[DATASET CONTENT]
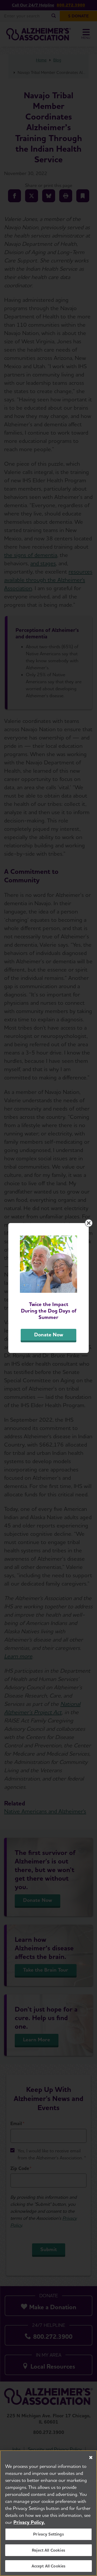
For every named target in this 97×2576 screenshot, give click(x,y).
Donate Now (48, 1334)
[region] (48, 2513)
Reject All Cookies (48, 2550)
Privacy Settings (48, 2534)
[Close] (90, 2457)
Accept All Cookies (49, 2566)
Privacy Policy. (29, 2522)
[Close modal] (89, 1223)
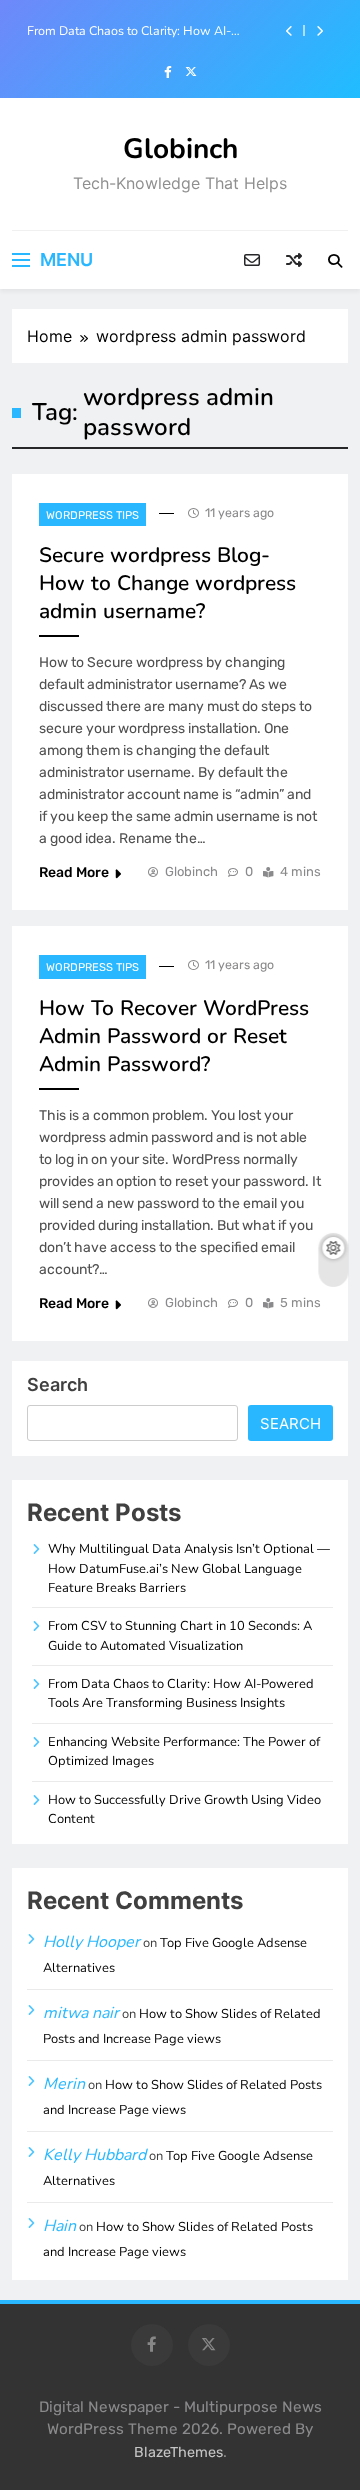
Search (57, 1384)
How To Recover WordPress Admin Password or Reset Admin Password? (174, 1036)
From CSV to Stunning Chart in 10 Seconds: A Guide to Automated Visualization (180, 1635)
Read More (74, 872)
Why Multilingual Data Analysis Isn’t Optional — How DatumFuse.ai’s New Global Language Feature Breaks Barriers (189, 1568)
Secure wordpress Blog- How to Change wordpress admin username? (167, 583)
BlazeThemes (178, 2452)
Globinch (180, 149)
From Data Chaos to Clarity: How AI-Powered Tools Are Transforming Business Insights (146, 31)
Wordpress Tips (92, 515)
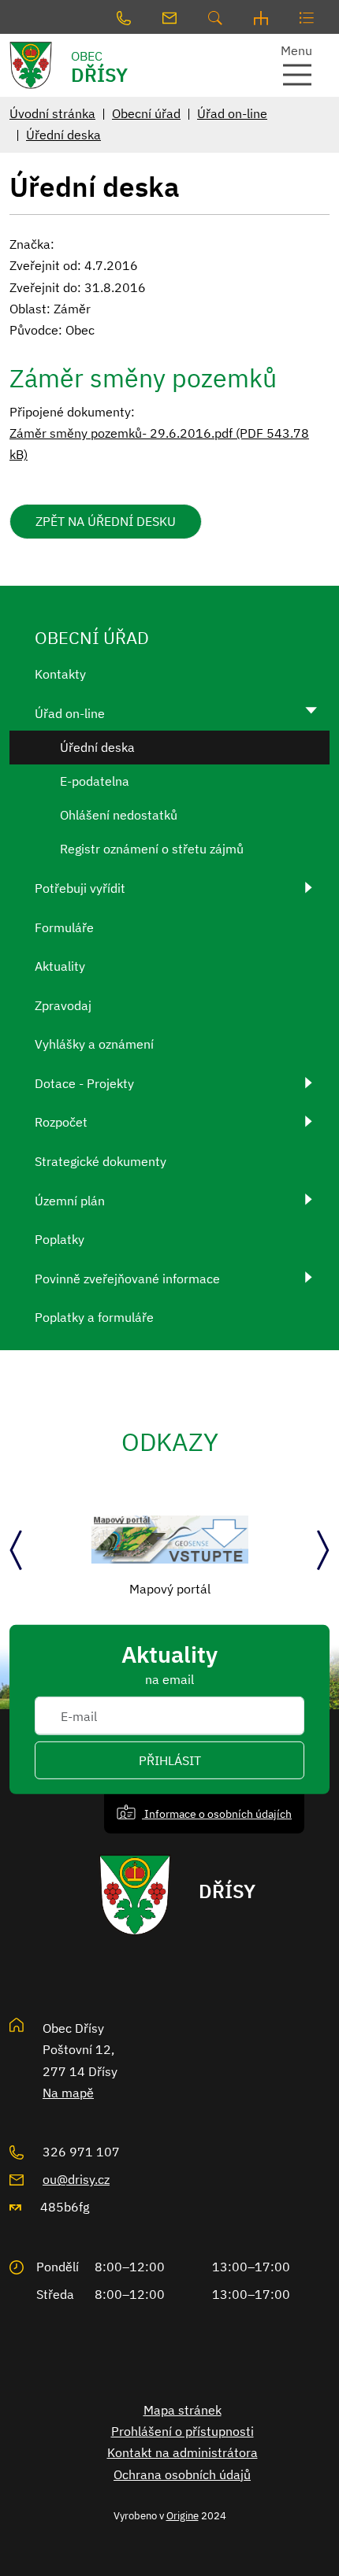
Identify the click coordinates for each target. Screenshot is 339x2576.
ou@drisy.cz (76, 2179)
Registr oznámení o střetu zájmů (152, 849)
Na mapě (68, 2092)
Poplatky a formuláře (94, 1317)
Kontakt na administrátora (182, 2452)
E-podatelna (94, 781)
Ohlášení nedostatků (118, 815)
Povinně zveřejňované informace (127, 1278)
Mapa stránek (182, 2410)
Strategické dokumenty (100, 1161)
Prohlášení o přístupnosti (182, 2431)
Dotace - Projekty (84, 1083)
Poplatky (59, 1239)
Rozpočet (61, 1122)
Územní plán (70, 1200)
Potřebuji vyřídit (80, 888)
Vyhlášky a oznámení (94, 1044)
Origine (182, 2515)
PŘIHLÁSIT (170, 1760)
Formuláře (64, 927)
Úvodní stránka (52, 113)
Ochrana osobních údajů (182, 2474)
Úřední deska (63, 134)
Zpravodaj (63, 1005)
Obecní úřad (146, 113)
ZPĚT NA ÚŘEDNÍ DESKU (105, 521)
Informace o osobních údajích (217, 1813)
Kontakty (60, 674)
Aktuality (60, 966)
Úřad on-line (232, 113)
[/DATASET CONTENT]
DIRECTIONS FOR THIS TASK: Only the lines starting at the one that includes "Accept All Cookies (49, 2566)" and ending at the one that includes "Read More (74, 872)" should be retyped, exactly, from the records above; no pictures.

EXERCISE RESPONSE:
Accept All Cookies (49, 2566)
Privacy Policy. (29, 2522)
[Close modal] (89, 1223)
Search (57, 1384)
How To Recover WordPress Admin Password or Reset Admin Password? (174, 1036)
From CSV to Stunning Chart in 10 Seconds: A Guide to Automated Visualization (180, 1635)
Read More (74, 872)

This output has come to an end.